Heads up! We’re working hard to be accurate – but these are unusual times, so please always check before heading out.

hong kong bubble tea
Photograph: JL

The ultimate guide to customising your bubble tea

How to get the best quali-tea boba in Hong Kong

By Time Out Hong Kong
Advertising

It’s always tea time in Hong Kong bubble tea time, that is. While the classic black milk tea version has remained a staple in everyone’s bubble tea arsenal, new shops from a recent wave of store openings have reinvented our favourite Taiwanese drink with an endless number of creative flavours, toppings and more. (Cheese tea, anyone?) It’s now easier than ever to customise your bubble tea to your heart’s desire, and thus we present to you a thorough, definitive guide on how to order the bubble tea of your dreams or rather, reality. By Mabel Lui

RECOMMENDED: After you’ve got your tea order down, nail your noodle order at your local mom-and-pop joint with this guide to Cantonese restaurant lingo.

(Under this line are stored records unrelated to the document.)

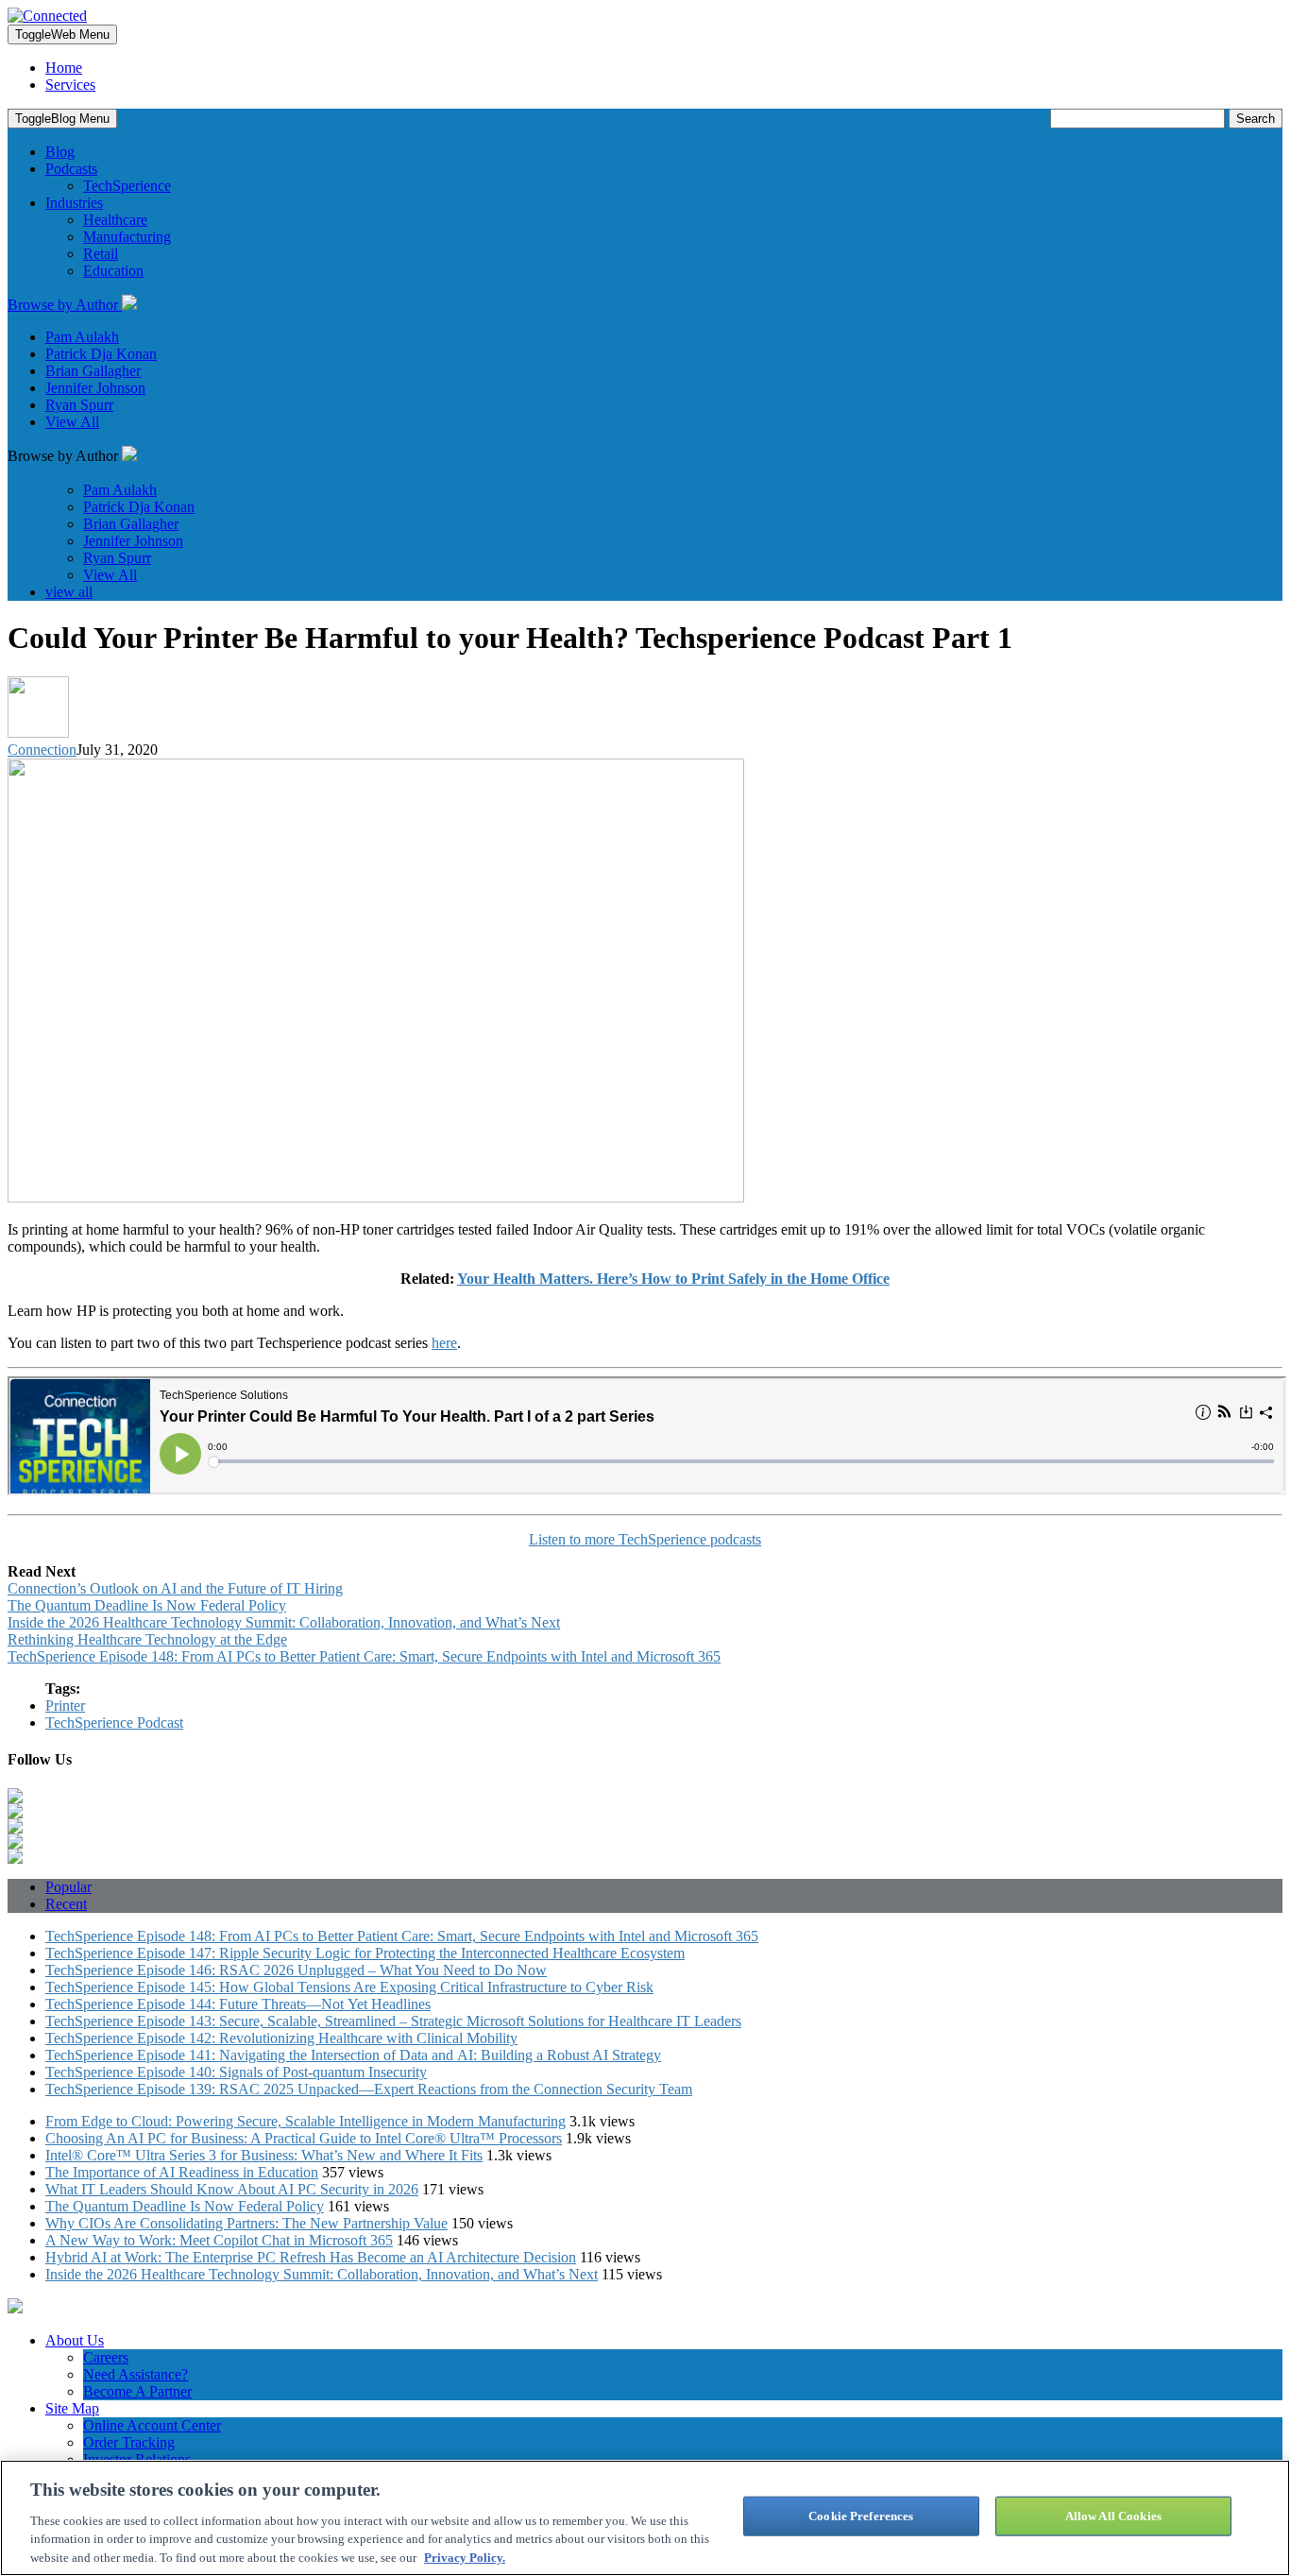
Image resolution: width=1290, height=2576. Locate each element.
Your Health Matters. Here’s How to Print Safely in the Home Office (673, 1279)
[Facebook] (15, 1828)
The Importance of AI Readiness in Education (181, 2172)
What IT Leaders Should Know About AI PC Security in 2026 (231, 2189)
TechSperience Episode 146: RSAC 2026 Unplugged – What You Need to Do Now (296, 1970)
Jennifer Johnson (95, 388)
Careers (105, 2357)
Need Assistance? (135, 2374)
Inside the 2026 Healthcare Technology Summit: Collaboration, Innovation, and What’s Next (284, 1622)
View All (72, 422)
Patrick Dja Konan (101, 354)
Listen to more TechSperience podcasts (645, 1539)
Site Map (72, 2408)
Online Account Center (152, 2425)
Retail (100, 254)
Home (63, 68)
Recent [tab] (66, 1904)
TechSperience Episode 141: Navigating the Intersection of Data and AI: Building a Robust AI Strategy (353, 2055)
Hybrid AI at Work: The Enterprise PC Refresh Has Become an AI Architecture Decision (310, 2257)
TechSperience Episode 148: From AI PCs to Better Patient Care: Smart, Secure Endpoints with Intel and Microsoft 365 (364, 1656)
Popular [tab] (68, 1887)
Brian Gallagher (93, 371)
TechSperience (127, 186)
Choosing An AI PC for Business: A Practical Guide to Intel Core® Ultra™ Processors (303, 2138)
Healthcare (115, 220)
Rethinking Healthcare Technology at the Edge (147, 1639)
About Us (74, 2340)
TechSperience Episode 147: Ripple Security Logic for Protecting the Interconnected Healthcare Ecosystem (365, 1953)
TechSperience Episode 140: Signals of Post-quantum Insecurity (236, 2072)
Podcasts (71, 169)
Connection (42, 750)
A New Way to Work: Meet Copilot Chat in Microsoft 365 (219, 2240)
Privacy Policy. (464, 2557)
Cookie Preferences (860, 2516)
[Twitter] (15, 1813)
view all (69, 592)
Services (70, 85)
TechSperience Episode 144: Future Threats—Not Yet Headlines (238, 2004)
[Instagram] (15, 1843)
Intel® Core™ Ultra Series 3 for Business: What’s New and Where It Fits (264, 2155)
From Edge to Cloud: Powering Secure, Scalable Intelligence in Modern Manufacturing (305, 2121)
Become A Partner (137, 2391)
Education (113, 271)
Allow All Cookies (1113, 2516)
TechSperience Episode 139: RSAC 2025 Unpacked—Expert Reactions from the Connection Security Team (368, 2089)
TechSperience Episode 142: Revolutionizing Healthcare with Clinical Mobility (281, 2038)
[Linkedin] (15, 1798)
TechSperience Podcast (114, 1722)
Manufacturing (127, 237)
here (444, 1343)
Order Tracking (129, 2442)
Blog (60, 152)
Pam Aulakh (82, 337)
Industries (74, 203)
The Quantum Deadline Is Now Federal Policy (147, 1605)
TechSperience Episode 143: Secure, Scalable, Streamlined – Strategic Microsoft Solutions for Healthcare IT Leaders (393, 2021)
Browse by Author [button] (65, 305)
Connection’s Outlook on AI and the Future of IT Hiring (175, 1588)
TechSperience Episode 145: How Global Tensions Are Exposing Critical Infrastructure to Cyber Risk (349, 1987)
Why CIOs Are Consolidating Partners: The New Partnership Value (246, 2223)
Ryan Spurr (79, 405)
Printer (65, 1705)
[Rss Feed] (15, 1859)
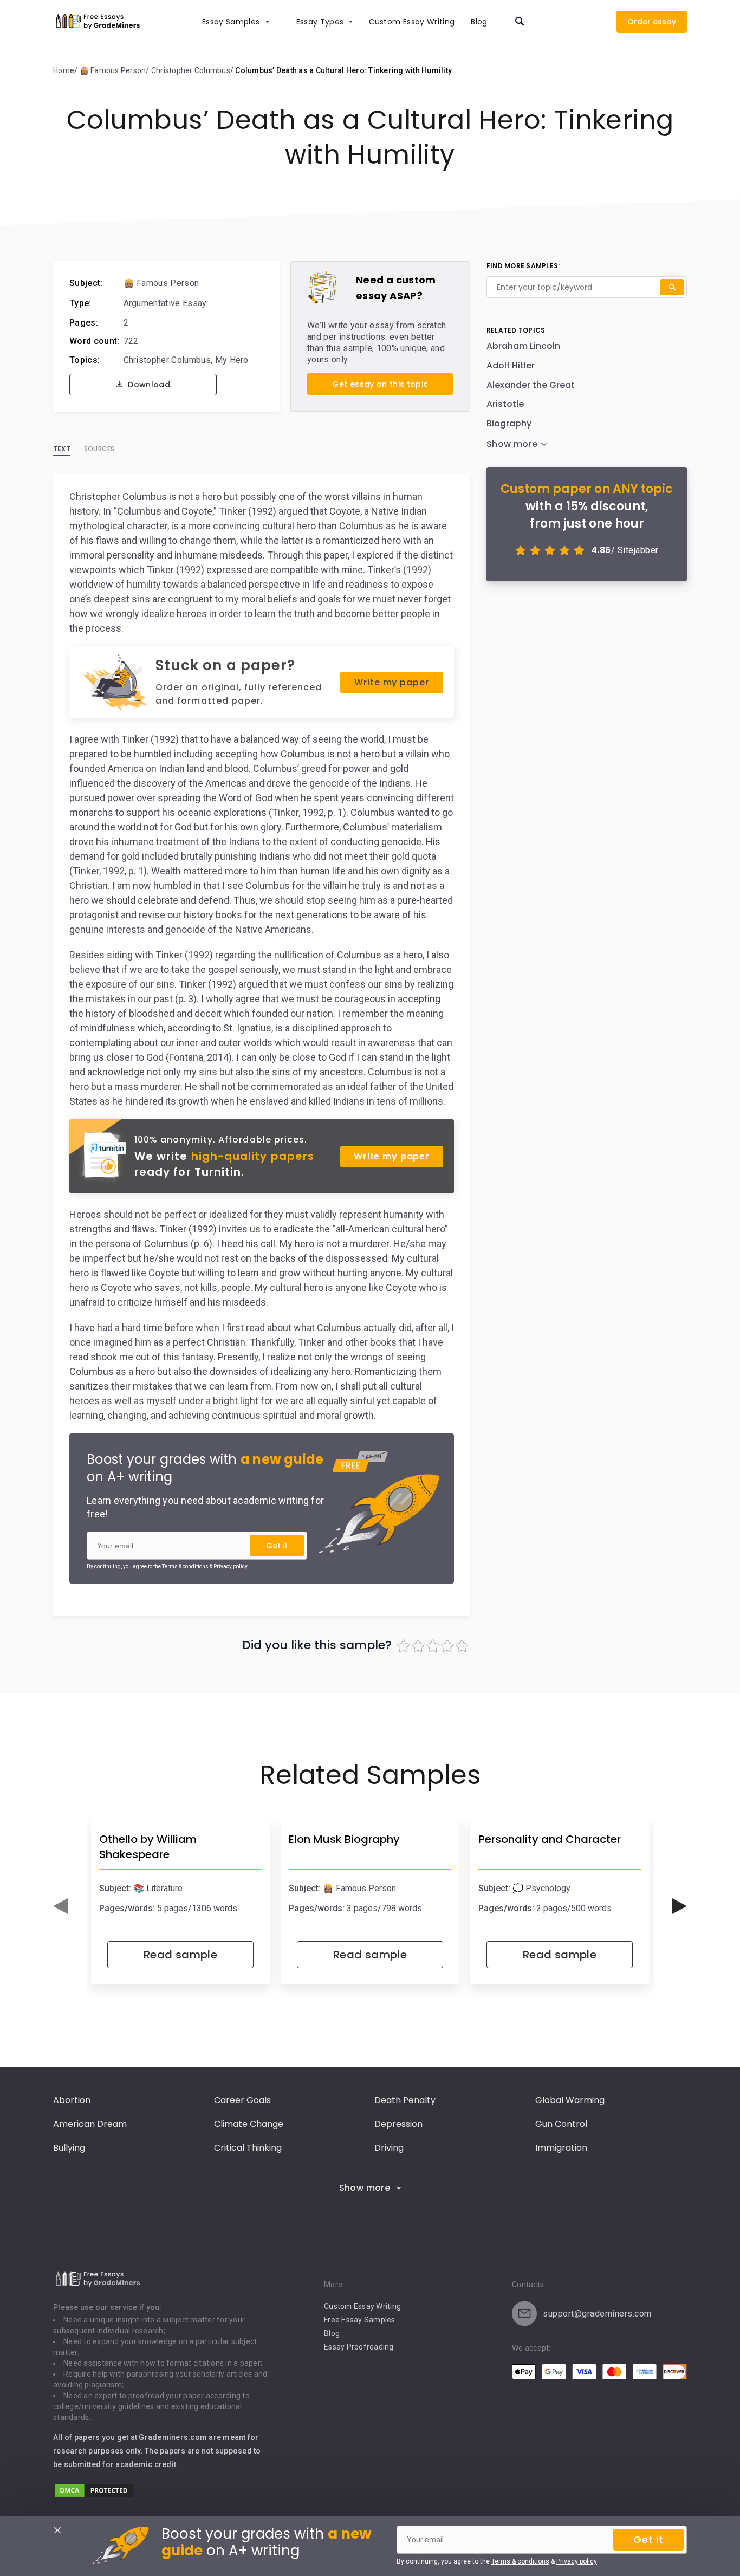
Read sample (180, 1954)
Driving (389, 2148)
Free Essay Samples (359, 2319)
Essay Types (320, 21)
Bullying (69, 2148)
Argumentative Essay (165, 303)
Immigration (561, 2148)
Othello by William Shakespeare (148, 1847)
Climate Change (248, 2124)
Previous (60, 1906)
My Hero (232, 360)
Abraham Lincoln (523, 346)
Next (679, 1906)
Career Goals (242, 2100)
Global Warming (570, 2100)
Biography (508, 423)
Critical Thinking (248, 2148)
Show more (365, 2188)
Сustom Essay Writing (412, 21)
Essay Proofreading (359, 2347)
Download (148, 384)
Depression (398, 2124)
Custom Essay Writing (362, 2306)
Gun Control (561, 2124)
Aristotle (505, 404)
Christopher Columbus (167, 360)
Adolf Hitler (510, 365)
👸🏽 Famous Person (161, 283)
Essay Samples (231, 21)
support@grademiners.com (597, 2313)
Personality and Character (549, 1839)
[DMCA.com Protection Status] (93, 2495)
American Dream (90, 2124)
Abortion (71, 2100)
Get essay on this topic (380, 384)
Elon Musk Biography (344, 1839)
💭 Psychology (541, 1888)
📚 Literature (158, 1888)
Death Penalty (405, 2100)
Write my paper (391, 682)
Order (639, 21)
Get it (277, 1545)
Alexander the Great (530, 385)
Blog (479, 21)
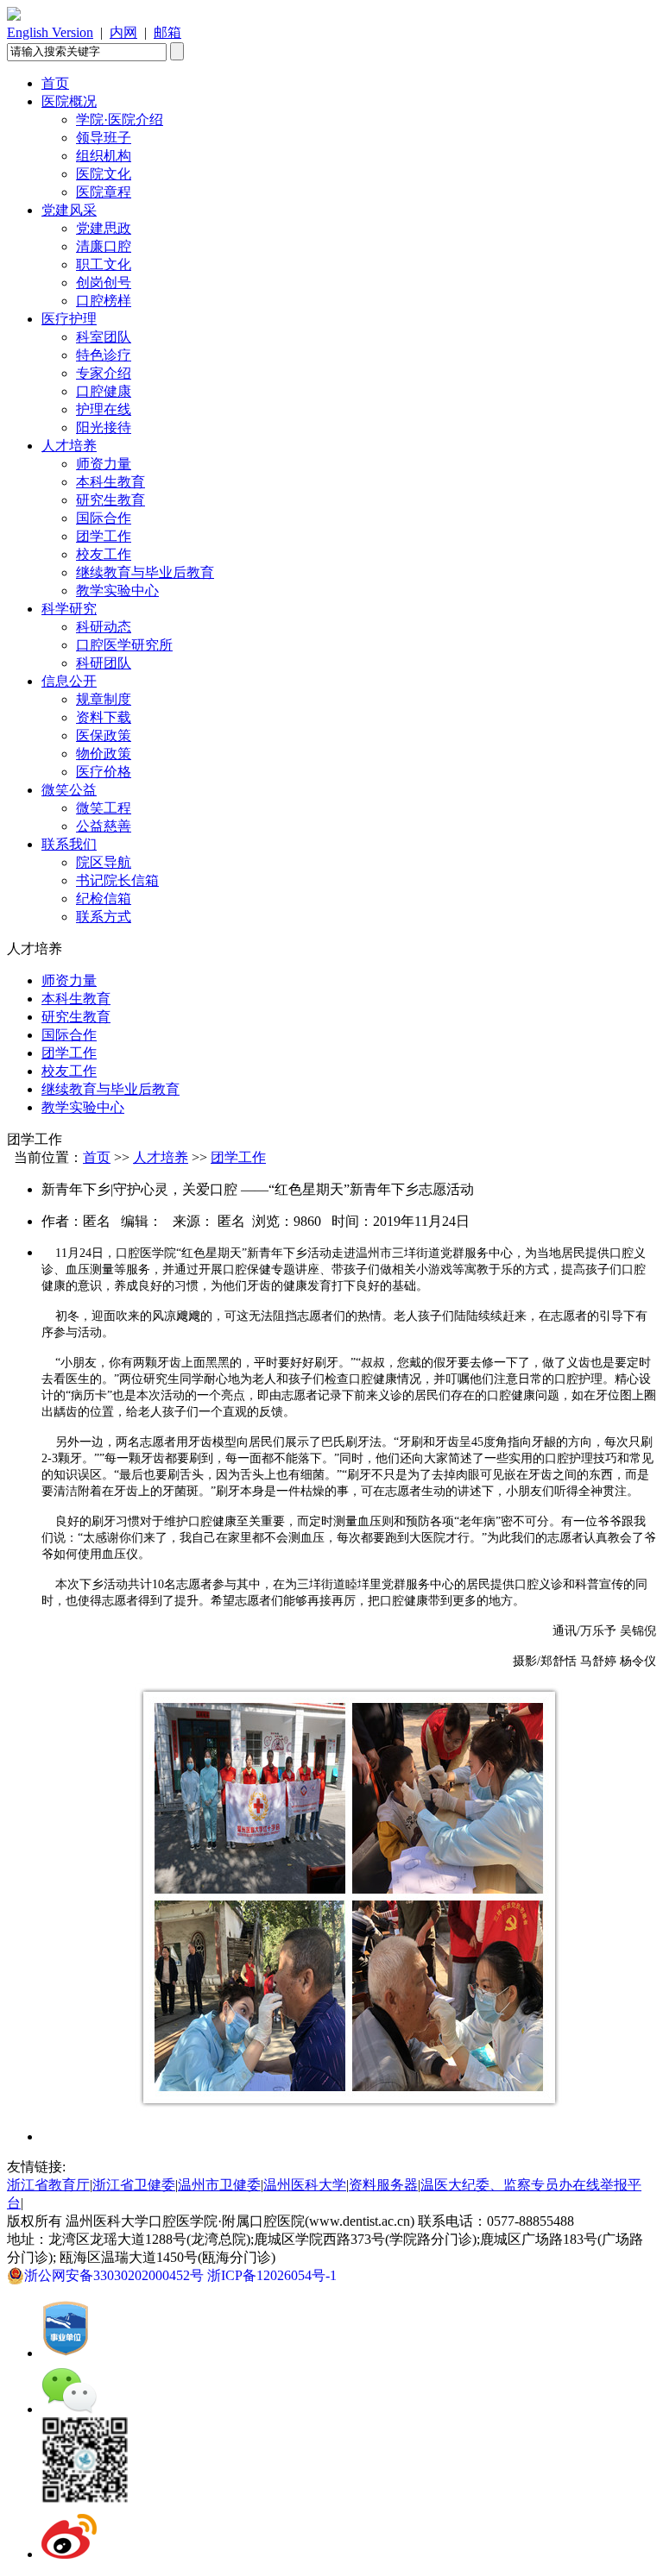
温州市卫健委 (219, 2184)
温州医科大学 (304, 2184)
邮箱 (167, 32)
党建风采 (69, 210)
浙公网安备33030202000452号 (115, 2275)
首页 (55, 83)
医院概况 (69, 101)
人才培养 (69, 445)
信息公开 (69, 681)
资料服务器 (383, 2184)
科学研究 (69, 608)
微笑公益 (69, 789)
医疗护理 (69, 318)
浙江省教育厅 (48, 2184)
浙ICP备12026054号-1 (275, 2275)
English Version (50, 32)
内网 (123, 32)
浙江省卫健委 (133, 2184)
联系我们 (69, 844)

The ultimate guide to customising your bubble tea

custom bubble tea
custom bubble tea

Pick your tea-riffic base

Your choice of tea sets the tone for your drink, so it’s important to understand all your options. The three most popular types of tea are black (also known as red), green and oolong, with each offering a different flavour profile. While green tea is known for its grassy and subtle sweet notes, oolong delivers distinct flower and earthy notes. Black tea, on the other hand, is the boldest and strongest of them all. Lately, nontraditional fruit teas from shops like Cha Long and Yi Fang have gained notoriety as well.

While drinking tea straight-up is never a bad option it’s often more refreshing and undoubtedly healthier milk tea is the traditional pairing to our beloved tapioca pearls. A little known fact: most milk teas are made with non-dairy powdered creamer as opposed to fresh milk, so you’ll notice ‘fresh milk’ drinks specifically denoted on some menus. Fresh milk often results in a cleaner mouthfeel, but be prepared to pay a couple extra dollars for the quality difference.

One final tip: if you’re of the opinion that stronger is better, quite a few bubble tea shops offer the option for ‘strong tea’.

custom bubble tea
custom bubble tea

Flavour bomb

Each shop boasts its own selection of flavours, resulting in a fruitful range of bubble teas all across Hong Kong. Popular fruit flavours that pair well with green or black tea include mango, peach and lychee, all of which result in a fresh-tasting drink. A note of caution for pure tea lovers, though: these particular flavours often come in the form of (artificial) syrup, so the additional sweetness can potentially taste overbearing.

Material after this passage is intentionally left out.